**WHAT THIS TASK INVOLVES:** Search the lines of the records for the word "computer", and copy every line that has it.

Segment Start: INPUT DATA

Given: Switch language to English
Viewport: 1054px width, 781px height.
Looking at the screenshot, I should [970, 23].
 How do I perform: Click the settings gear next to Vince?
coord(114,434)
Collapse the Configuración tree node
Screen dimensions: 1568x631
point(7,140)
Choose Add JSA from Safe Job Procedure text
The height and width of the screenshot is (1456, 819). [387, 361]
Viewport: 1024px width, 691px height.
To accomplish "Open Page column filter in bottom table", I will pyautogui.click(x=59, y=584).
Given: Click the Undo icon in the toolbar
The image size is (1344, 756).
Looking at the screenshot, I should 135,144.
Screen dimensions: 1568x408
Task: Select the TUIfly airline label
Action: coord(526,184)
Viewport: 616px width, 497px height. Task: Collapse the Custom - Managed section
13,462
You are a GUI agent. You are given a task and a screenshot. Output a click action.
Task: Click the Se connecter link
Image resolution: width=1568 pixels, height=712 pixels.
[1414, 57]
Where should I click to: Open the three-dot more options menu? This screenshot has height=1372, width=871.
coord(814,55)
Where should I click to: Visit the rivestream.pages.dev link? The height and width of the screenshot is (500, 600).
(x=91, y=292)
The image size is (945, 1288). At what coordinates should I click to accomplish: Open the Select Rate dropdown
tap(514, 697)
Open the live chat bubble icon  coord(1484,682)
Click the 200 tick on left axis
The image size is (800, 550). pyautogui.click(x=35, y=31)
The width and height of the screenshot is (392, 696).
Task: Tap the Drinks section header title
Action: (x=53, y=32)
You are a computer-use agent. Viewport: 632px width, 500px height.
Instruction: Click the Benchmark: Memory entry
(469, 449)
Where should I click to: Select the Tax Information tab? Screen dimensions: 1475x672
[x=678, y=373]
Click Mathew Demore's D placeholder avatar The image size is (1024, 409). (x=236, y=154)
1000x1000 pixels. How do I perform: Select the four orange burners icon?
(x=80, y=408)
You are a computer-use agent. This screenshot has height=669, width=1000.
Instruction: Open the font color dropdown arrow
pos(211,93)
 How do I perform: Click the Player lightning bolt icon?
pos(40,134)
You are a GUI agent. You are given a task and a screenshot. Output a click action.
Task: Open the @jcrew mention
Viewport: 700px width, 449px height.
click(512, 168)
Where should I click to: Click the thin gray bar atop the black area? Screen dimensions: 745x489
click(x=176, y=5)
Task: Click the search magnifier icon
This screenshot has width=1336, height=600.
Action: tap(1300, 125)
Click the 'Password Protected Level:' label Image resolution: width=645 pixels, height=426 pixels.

Segment End: INPUT DATA

**OUTPUT BELOW:**
You are a computer-use agent. Viewport: 632px width, 500px height.
You are a computer-use agent. This screenshot has height=669, width=1000.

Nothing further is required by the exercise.